Philadelphia — With the Centers for Disease Control and Prevention estimating that more than 130 people in the United States die each day from overdosing on opioids, the misuse of and addiction to opioids has become a national health crisis. In conjunction with the U.S. Food and Drug Administration (FDA), the National Academies of Sciences, Engineering and Medicine (NASEM) is working to help address this crisis as it relates to prescription opioids, establishing the NASEM Committee on Evidence-based Clinical Practice Guidelines for Prescribing Opioids for Acute Pain. Penn Dental Medicine’s Dr. Elliot Hersh, Professor of Pharmacology, was among a panel of clinician/scientists recently asked to present to this NASEM Committee as part of a workshop on identifying research gaps in clinical practice guidelines for prescribing opioids, speaking on pain management after third molar (wisdom teeth) extractions. (View presentation >> )

This workshop, held July 9 at the National Academy of Sciences Building in Washington, DC, was the fourth meeting of the Committee since established in the fall of 2018. The goal of the workshop was to assist the Committee in developing a research agenda to address evidence gaps in a variety of clinical practice guidelines for prescribing opioids for several surgical and medical conditions. Dr. Hersh was asked to consider the Committee’s draft analytic framework for developing a clinical practice guideline for third molar extractions and discuss what evidence would be necessary to make the links in the framework or what additional information would bring existing clinical guidelines up to the standards indicated in the draft framework.

“In dentistry, I see two specific areas of concern – prescribing opioids when they aren’t indicated, and when indicated, prescribing too many opioid-containing pills,” says Dr. Hersh, an expert in the study of non-addicting pain relievers for postsurgical pain, who was recommended by NASEM panel members, including Dr. Rosemary Polomano, Professor of Pain Practice at Penn’s School of Nursing and a member of this NASEM Committee. Dr. Polomano emphasizes that: “Understanding the research for prescribing opioids for specific types of pain is critical to evidence-based practice. Dr. Hersh’s influential cutting-edge science shows that NSAIDs are most effective for many types of dental pain.”

“The analgesic efficacy of nonsteroidal anti-inflammatory drugs (NSAIDs) in postoperative dental pain has been firmly established for many years,” says Dr. Hersh. “However, evidence-based data supporting the use of NSAIDs over opioids following dental impaction surgery has been slow to translate into clinical practice.”

In addition to Dr. Hersh’s presentation on the use of prescription opioids with third molar extractions, the workshop included speakers on pain management for the surgical procedures of cesarean section and vaginal delivery and knee replacement therapy and the medical indications of sickle cell disease, musculoskeletal pain, and kidney stones.

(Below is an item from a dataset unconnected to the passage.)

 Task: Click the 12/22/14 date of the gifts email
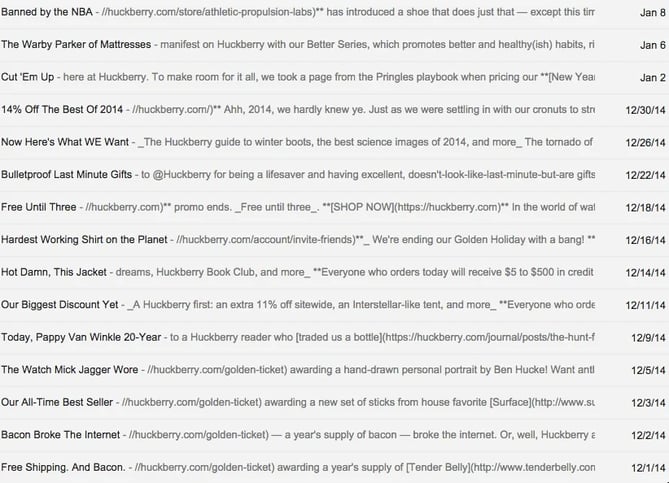(642, 175)
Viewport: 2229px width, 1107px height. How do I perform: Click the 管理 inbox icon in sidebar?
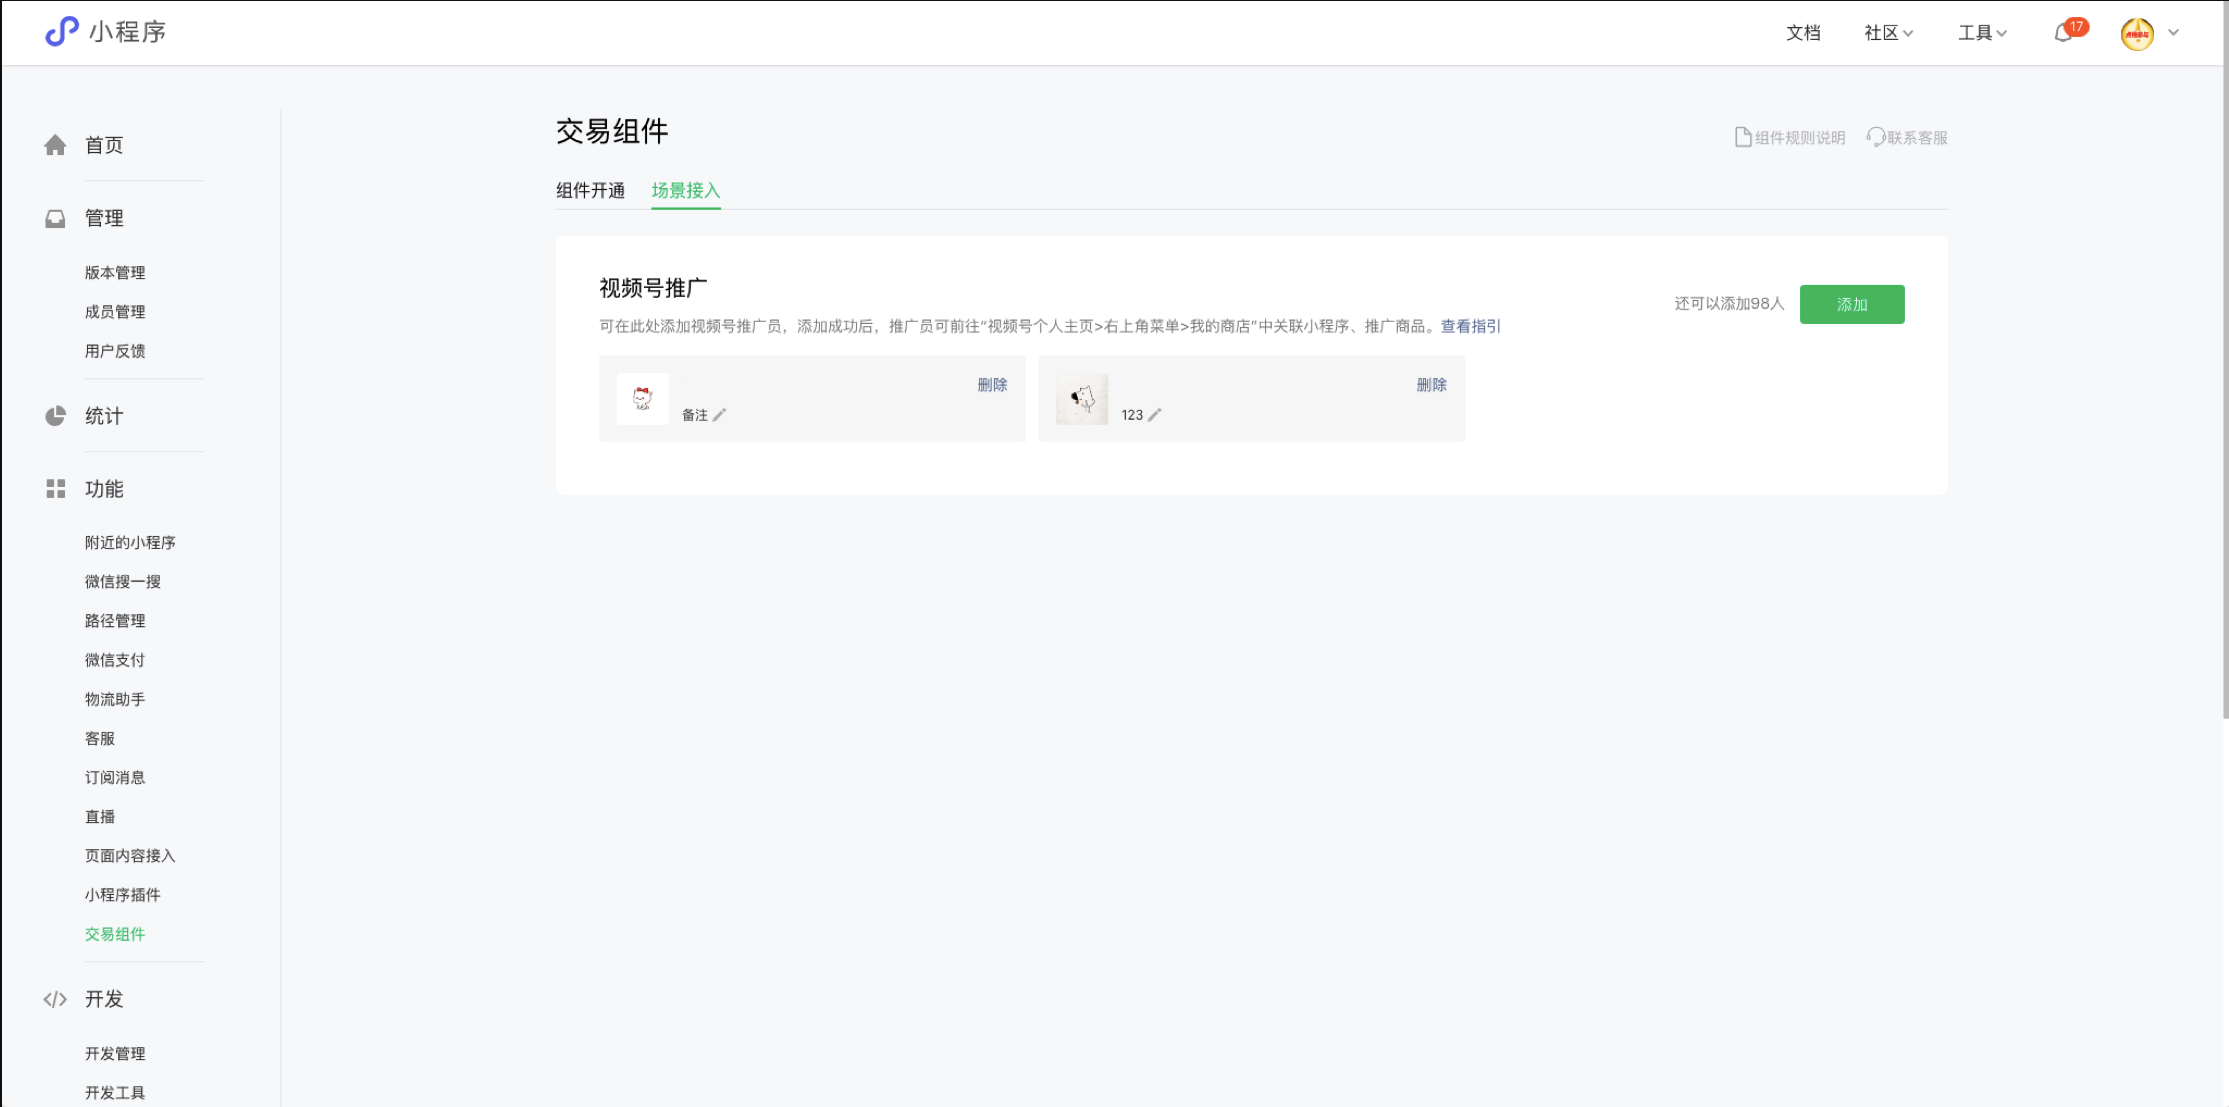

Through this 16-month project, the NASEM Committee will develop a framework to evaluate existing clinical practice guidelines for prescribing opioids for acute pain indications; recommend indications for which new evidence-based guidelines should be developed; and recommend a future research agenda to inform and enable specialty organizations to develop and disseminate evidence-based clinical practice guidelines for prescribing opioids for acute pain indications. Sponsored by the FDA, the Committee’s work will produce recommendations for how to generate easily accessible, evidence-based, clinical practice guidelines for effectively managing acute pain with opioid drugs for specific medical procedures and conditions that the FDA could use as a reference in its publicly available materials.